> [EXERCISE DETAILS]:
Answer these about the passage on the song "No Coke":
1. Which label released the single?
2. What synthesizer did Denniz Pop use to record the song's bassline?
3. In which country did the song reach number one?

> [PASSAGE SHOWN]:
++++
Single by Dr. Alban

from the album Hello Afrika
- Released: 3 November 1990
- Genre: Dancehall; reggae;
- Length: 7:00 (album version); 3:43;
- Label: SweMix
- Songwriters: Dr. Alban; Denniz PoP;
- Producer: Denniz PoP

Dr. Alban singles chronology
| "Hello Afrika" (1990) | "No Coke" (1990) | "U & Mi" (1991) |

Music video
- "No Coke" on YouTube

= No Coke =

1990 single by Dr. Alban

"No Coke" is a song recorded by Sweden-based musician and producer Dr. Alban. It was originally released as the B-side of the 12-inch version of his debut single, "Hello Afrika", and became the second single off his debut album, Hello Afrika (1990). Released in November 1990, the song was a hit in several European countries and reached number one in Sweden. To date, it is one of Dr. Alban's most successful songs, along with "It's My Life" and "Sing Hallelujah". It was produced by Denniz Pop, who recorded the song's signature bassline using a Roland Juno-106 synthesizer. The song is performed in English, and the lyrics describe a tragic event outside Dr. Alban's nightclub Alphabet Street in Stockholm. In November 2017, it was the topic of SVT's Hitlåtens historia.
++++
> [RECORD EXTRACTS]:
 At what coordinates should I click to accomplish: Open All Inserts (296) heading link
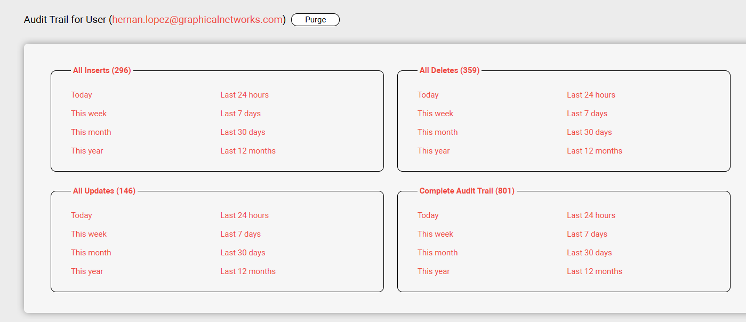[x=102, y=70]
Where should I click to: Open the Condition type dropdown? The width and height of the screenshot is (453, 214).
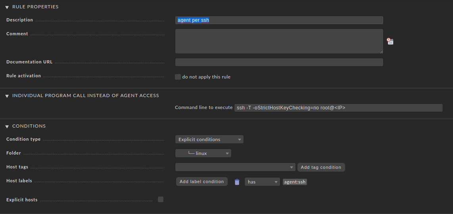coord(209,139)
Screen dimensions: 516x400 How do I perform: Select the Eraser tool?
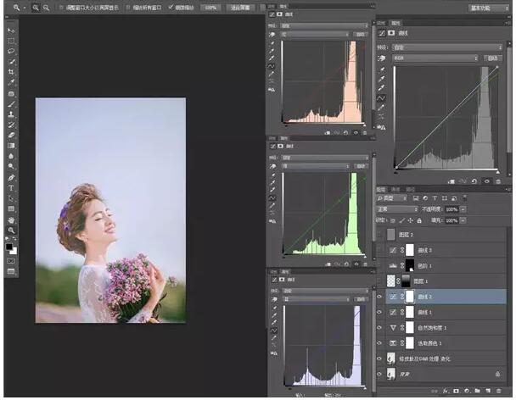[x=12, y=135]
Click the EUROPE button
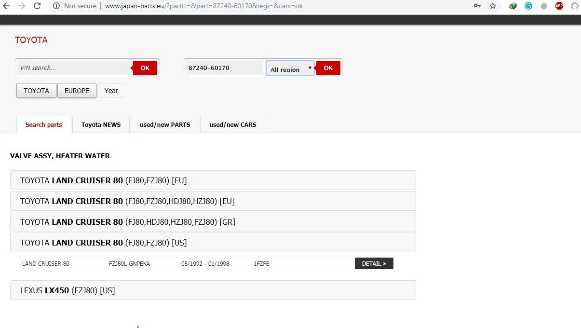Viewport: 581px width, 328px height. click(77, 91)
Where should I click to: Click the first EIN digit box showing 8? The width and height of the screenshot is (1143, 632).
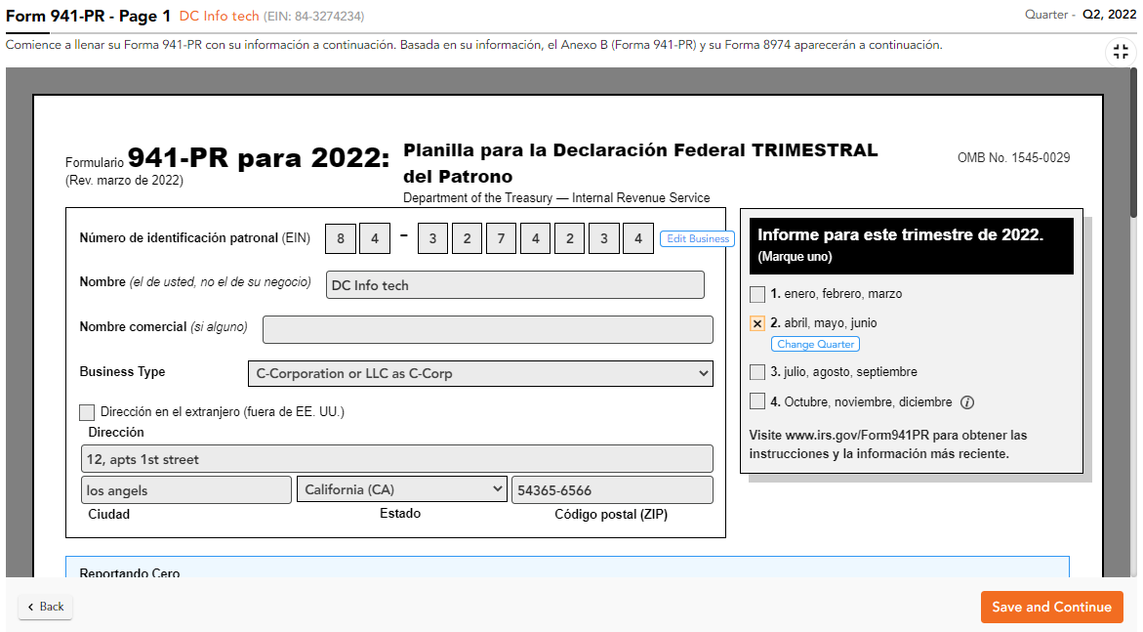tap(340, 237)
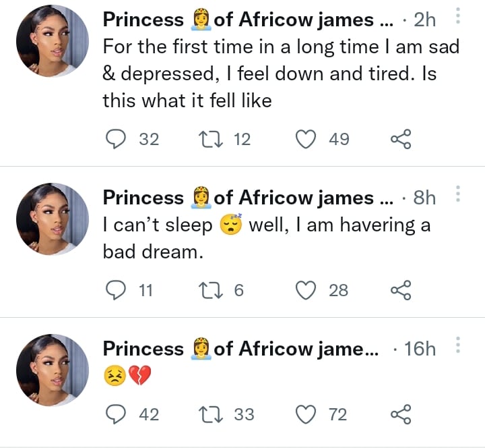Share the sad & depressed tweet
The width and height of the screenshot is (485, 448).
pyautogui.click(x=400, y=140)
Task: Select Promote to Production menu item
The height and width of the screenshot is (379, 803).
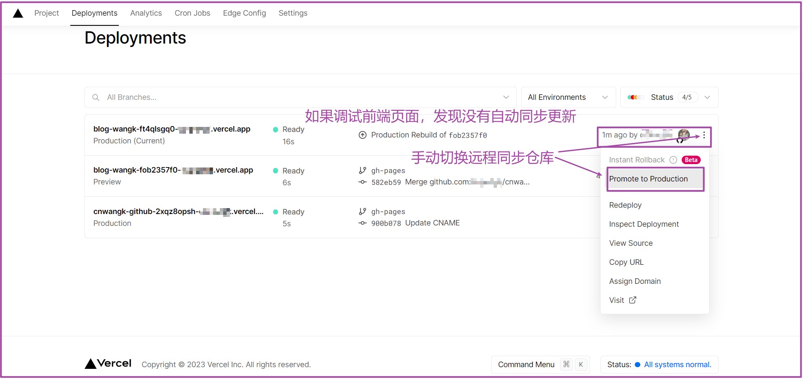Action: [648, 179]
++++
> [SOLUTION TO THIS TASK]:
1. SweMix
2. A Roland Juno-106
3. Sweden